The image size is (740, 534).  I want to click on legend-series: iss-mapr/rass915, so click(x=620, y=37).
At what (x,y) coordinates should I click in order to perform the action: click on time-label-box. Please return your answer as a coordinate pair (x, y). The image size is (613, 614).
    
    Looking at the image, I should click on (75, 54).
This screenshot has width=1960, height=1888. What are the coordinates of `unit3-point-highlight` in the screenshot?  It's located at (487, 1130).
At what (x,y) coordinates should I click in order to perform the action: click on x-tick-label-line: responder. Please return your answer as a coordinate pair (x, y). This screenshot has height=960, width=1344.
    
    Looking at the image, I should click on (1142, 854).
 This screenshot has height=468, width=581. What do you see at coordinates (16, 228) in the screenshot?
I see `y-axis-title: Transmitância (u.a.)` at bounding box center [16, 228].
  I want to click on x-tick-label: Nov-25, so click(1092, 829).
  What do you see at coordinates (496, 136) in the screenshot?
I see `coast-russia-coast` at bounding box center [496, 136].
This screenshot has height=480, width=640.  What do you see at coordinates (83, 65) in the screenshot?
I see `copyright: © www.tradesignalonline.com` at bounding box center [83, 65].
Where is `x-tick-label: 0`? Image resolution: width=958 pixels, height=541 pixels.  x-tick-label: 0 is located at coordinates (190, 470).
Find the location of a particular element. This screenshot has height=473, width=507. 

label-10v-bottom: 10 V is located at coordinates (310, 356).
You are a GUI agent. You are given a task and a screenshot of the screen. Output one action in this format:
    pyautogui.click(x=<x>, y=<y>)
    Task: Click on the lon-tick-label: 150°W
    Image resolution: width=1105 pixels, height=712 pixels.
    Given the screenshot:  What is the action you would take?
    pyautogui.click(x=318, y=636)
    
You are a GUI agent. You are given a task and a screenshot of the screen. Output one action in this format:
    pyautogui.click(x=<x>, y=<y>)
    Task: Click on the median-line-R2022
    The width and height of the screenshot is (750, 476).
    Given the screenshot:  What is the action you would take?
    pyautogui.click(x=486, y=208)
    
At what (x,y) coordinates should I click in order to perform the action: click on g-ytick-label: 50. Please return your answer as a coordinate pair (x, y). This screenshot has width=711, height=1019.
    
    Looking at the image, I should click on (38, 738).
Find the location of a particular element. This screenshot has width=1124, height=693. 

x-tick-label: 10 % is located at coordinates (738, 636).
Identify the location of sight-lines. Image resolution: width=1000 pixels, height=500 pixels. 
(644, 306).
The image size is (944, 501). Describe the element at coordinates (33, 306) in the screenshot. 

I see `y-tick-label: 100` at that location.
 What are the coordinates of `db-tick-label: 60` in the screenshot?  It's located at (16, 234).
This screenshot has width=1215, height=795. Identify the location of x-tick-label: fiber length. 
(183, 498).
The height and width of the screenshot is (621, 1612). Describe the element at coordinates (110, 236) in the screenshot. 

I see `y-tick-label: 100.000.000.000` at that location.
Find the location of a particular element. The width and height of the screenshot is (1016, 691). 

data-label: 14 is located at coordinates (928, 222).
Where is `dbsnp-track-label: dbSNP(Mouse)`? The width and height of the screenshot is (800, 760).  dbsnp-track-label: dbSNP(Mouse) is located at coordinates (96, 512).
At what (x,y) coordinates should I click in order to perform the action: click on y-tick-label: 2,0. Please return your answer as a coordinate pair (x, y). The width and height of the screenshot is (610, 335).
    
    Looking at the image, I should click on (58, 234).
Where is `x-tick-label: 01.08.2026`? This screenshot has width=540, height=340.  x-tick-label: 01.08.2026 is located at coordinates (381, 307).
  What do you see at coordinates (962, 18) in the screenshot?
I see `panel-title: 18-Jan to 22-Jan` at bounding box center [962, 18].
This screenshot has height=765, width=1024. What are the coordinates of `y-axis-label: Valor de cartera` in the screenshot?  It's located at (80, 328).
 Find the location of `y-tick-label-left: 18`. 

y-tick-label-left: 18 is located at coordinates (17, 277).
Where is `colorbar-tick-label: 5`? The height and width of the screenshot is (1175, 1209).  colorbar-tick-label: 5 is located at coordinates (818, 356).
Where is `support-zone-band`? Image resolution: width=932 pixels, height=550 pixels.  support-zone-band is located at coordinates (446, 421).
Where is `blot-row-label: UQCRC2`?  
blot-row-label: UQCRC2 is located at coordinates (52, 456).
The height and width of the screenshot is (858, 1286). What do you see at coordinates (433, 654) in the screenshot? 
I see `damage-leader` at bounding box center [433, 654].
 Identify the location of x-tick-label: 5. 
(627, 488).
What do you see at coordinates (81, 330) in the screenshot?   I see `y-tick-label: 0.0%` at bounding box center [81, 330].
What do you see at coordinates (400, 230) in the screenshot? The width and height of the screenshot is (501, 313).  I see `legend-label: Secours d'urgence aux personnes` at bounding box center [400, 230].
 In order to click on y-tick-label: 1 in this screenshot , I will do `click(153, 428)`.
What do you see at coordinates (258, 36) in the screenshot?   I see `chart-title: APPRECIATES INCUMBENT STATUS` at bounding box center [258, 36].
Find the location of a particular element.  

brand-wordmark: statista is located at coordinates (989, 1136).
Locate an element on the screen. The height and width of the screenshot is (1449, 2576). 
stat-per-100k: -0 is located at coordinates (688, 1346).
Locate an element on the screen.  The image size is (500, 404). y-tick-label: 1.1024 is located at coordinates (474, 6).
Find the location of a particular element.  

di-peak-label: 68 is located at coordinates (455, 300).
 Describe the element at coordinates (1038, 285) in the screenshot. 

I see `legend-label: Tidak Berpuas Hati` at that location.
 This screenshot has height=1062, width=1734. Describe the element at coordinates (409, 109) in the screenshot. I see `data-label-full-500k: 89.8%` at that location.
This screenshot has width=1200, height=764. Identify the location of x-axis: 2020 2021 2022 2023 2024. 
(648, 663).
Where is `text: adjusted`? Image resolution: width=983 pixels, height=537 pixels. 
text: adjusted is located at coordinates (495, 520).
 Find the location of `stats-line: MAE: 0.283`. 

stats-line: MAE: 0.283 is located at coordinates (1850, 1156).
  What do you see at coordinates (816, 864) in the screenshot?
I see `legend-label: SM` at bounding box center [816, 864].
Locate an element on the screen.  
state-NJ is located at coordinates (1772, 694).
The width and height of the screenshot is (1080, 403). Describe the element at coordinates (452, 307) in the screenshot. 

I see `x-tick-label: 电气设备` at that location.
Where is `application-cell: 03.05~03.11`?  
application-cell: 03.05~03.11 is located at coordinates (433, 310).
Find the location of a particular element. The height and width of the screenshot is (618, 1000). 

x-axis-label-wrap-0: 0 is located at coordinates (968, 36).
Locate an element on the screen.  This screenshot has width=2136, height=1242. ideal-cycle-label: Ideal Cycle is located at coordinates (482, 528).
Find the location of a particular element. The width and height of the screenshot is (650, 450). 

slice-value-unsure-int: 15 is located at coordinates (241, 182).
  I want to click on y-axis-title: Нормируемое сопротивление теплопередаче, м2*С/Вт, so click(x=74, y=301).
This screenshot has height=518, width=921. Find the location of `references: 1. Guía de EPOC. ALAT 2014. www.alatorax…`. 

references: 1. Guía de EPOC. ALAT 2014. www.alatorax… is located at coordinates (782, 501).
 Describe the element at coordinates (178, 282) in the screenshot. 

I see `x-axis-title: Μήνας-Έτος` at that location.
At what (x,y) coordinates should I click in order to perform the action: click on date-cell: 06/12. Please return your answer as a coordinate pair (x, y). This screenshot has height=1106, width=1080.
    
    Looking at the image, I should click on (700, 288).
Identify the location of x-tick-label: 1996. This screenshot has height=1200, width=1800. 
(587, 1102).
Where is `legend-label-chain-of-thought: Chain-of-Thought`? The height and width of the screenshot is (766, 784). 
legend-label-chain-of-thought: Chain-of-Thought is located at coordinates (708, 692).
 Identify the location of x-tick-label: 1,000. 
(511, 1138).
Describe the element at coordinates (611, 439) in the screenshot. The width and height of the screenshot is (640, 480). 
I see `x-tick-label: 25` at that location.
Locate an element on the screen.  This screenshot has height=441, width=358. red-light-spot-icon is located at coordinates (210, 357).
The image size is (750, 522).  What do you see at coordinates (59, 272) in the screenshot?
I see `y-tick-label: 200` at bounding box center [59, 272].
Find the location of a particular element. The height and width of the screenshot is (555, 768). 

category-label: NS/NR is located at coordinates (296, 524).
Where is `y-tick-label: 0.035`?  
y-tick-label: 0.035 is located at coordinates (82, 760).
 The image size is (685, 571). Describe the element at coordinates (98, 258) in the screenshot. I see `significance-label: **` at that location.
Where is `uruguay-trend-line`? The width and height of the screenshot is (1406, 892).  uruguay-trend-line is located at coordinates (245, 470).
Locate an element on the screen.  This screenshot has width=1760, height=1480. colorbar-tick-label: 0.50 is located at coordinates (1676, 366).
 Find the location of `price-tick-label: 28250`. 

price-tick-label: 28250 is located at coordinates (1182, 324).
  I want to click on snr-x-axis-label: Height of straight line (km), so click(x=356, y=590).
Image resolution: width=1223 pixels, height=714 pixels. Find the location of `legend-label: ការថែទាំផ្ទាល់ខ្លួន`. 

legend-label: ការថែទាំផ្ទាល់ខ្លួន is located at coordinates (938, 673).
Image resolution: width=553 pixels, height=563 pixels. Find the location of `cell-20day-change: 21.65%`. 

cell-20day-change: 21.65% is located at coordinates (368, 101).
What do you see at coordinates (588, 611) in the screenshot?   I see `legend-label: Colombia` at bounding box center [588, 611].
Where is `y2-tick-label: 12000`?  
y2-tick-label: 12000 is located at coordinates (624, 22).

> [TASK PROMPT] Recast the data from the line containing "I want to click on y-axis-title: Нормируемое" through the line containing "(587, 1102).", both ends included, as a Markdown table with the columns Row and Line. Leave out blank lines.

> [REPLY]
| Row | Line |
|---|---|
| 1 |   I want to click on y-axis-title: Нормируемое сопротивление теплопередаче, м2*С/Вт, so click(x=74, y=301). |
| 2 | This screenshot has height=518, width=921. Find the location of `references: 1. Guía de EPOC. ALAT 2014. www.alatorax…`.  |
| 3 | references: 1. Guía de EPOC. ALAT 2014. www.alatorax… is located at coordinates (782, 501). |
| 4 |  Describe the element at coordinates (178, 282) in the screenshot.  |
| 5 | I see `x-axis-title: Μήνας-Έτος` at that location. |
| 6 | At what (x,y) coordinates should I click in order to perform the action: click on date-cell: 06/12. Please return your answer as a coordinate pair (x, y). This screenshot has height=1106, width=1080. |
| 7 |     Looking at the image, I should click on (700, 288). |
| 8 | Identify the location of x-tick-label: 1996. This screenshot has height=1200, width=1800.  |
| 9 | (587, 1102). |